Une offensive de grande ampleur
Suite à la Grande conférence sociale tenue le 19 octobre 2015 à partir des recommandations des différents rapports qu’il a commandités, le gouvernement a publié une nouvelle « feuille de route sociale ». Derrière ce vocabulaire, il s’agit de s’attaquer aux principes même du Code du travail et du statut des fonctionnaires.
Il entend s’appuyer sur la participation des syndicats à cette conférence, et aussi sur les concertations bilatérales qui l’ont précédée et sur les quatre années de dialogue social permanent depuis 2012.

Durant un an et demi, les directions syndicales se sont soumises aux concertations, puis aux négociations sur le plan du gouvernement nommé « Parcours professionnels Carrières et Rémunérations (PPCR) des agents de la Fonction publique ».
Dès le départ, la volonté du gouvernement était d’adapter le statut aux lois de décentralisation, d’imposer la flexibilité géographique et professionnelle. À la mi-juillet il a adressé aux directions syndicales un protocole d’accord leur donnant jusqu’au 30 octobre pour signer. De source syndicale, c’est « le plus grand plan social de licenciements de l’État. Les suppressions d’emploi envisagées, qui viendront s’ajouter aux milliers de postes qui ont déjà été supprimés, sont édifiantes : 10 700 postes dans la Fonction Publique d’État, hors Éducation nationale et Défense ; 22 000 postes dans la fonction publique hospitalière ; 100 000 postes dans la fonction publique territoriale » (UD-CGT de Paris).

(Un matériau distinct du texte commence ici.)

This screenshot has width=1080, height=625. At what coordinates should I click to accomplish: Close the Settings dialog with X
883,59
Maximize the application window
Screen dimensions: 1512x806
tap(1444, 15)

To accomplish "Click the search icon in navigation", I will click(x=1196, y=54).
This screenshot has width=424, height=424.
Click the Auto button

Alors que durant des mois, les personnels ont été tenus dans la quasi-ignorance de ces plans et du contenu de ces « négociations », nombre de syndiqués (FO, CGT, FSU, Solidaires) se sont opposés à la signature de ce protocole. En effet, alors que le gouvernement a annoncé la poursuite du blocage des salaires, alors que tous les jours, de nouvelles attaques sont portées contre le statut, comment peut-on croire qu’il s’agirait là d’amélioration en matière statutaire et salariale ?
Le 17 septembre, la direction de la FSU annonçait, la première, sa décision de signer ce protocole. Une décision prise en dépit et contre les résistances internes, mais qui, compte tenu de la place des personnels de l’Enseignement public et du syndicalisme enseignant, conforte le gouvernement.

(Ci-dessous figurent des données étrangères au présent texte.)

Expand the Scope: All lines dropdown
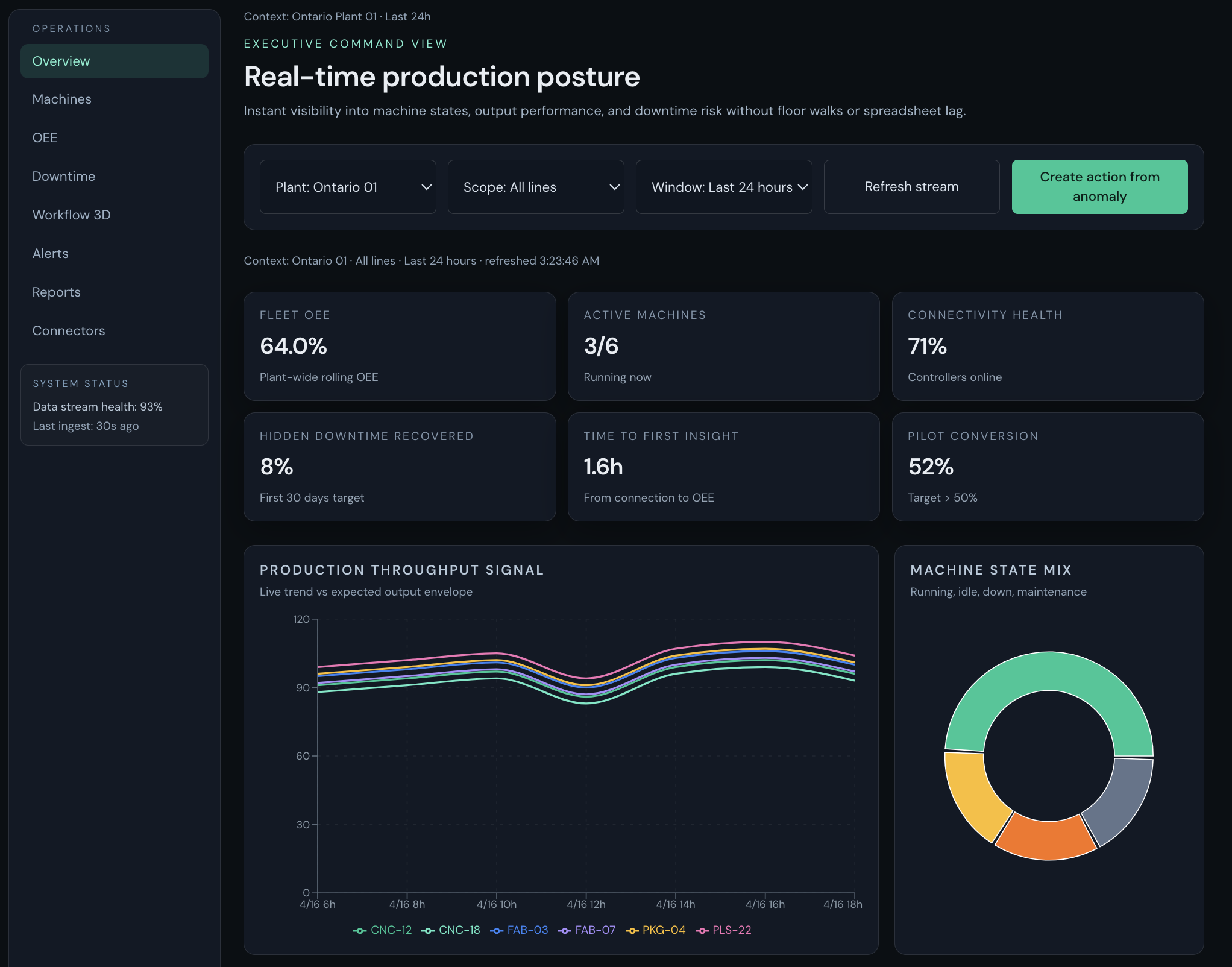 pos(536,187)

La non signature des fédérations FO, CGT, Solidaires fait que l’accord des autres fédérations reste inférieur à 50%. Mais, le 30 septembre, Manuel Valls annonçait qu’il prendrait les mesures (législatives et règlementaires) nécessaires à l’application de ces PPCR.
Le dialogue social, c’est l’acceptation par les directions de la négociation des plans du gouvernement : toutes participent, certaines signent, d’autre non. Cela permet au gouvernement de mener l’offensive.
Dans la Fonction publique, selon les lois de 2008-2010, les accords signés « n’ont pas de valeur juridique ». Seule une loi, un décret peut modifier le statut des fonctionnaires. Mais les « concertations, négociations et protocoles » ont une « validité politique ». Le gouvernement a ainsi salué « l’implication des organisations syndicales et la qualité du dialogue social durant cette période ». (Communiqué du 30/09/2015). Et Valls a décidé de prendre les mesures législatives et règlementaires annoncées.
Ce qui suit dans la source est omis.